Le bazar est le point central vers lequel converge cette population affairée. Une galerie couverte, s’étendant sur une longueur de 400 à 500 mètres et présentant à l’œil une série de coupoles en briques vernissées, sert d’entrepôt aux marchandises de Perse et de Turquie. Toute la vie commerciale est concentrée sous ces voûtes sombres, presque humides, dans ce demi-jour cher aux Orientaux. Un Européen étoufferait dans ces étroites boutiques ; l’Arménien y vit comme le poisson dans l’eau.
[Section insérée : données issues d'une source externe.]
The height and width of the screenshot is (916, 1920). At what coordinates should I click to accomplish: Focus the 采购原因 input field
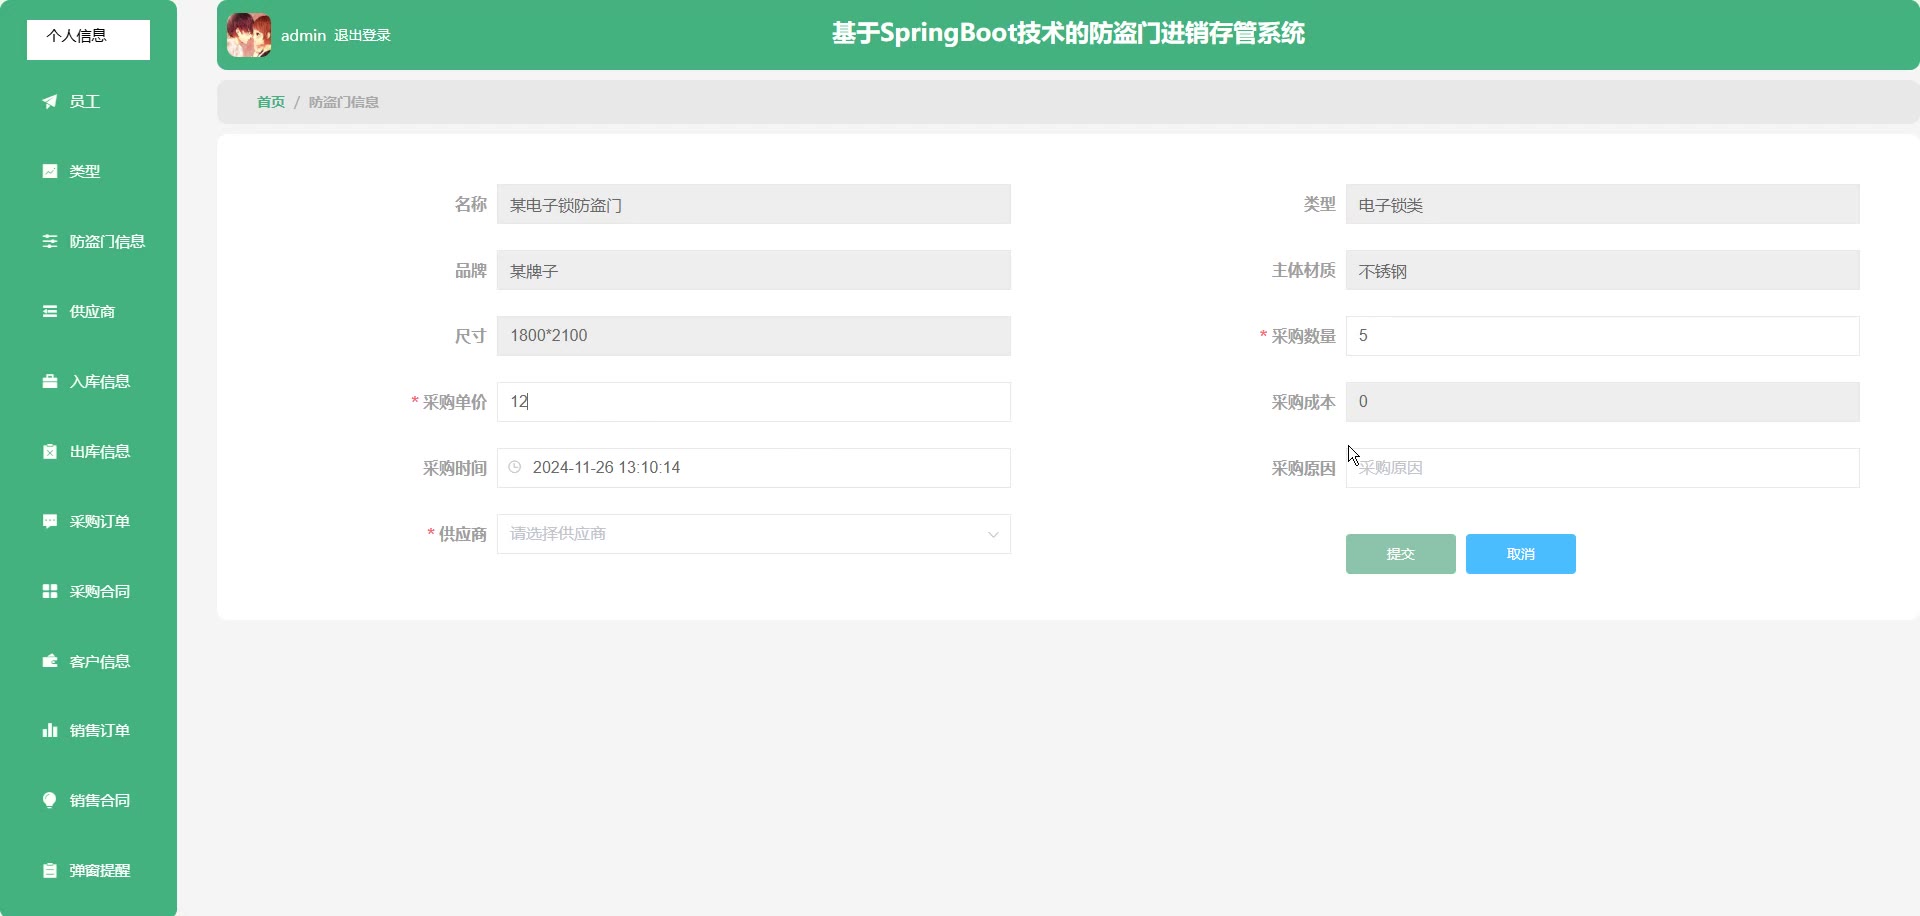(x=1602, y=468)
Assis à la turque au milieu de ses richesses, entouré d’une montagne d’étoffes et comme encadré par elles, il attend impassible, indifférent en apparence à ce qui se passe autour de lui ; mais qu’un chaland fasse mine de s’approcher, un étranger surtout, d’un revers de main le voilà qui renverse l’échafaudage de ses châles et de ses cachemires, il les tourne et les retourne, les palpe en tout sens pour en bien montrer la finesse, tout cela accompagné de la pantomime et du verbiage obligatoires. L’acheteur s’éloigne-t-il, il reconstitue pièce par pièce tout son édifice, lentement, patiemment, avec la gravité d’un juge sur son tribunal.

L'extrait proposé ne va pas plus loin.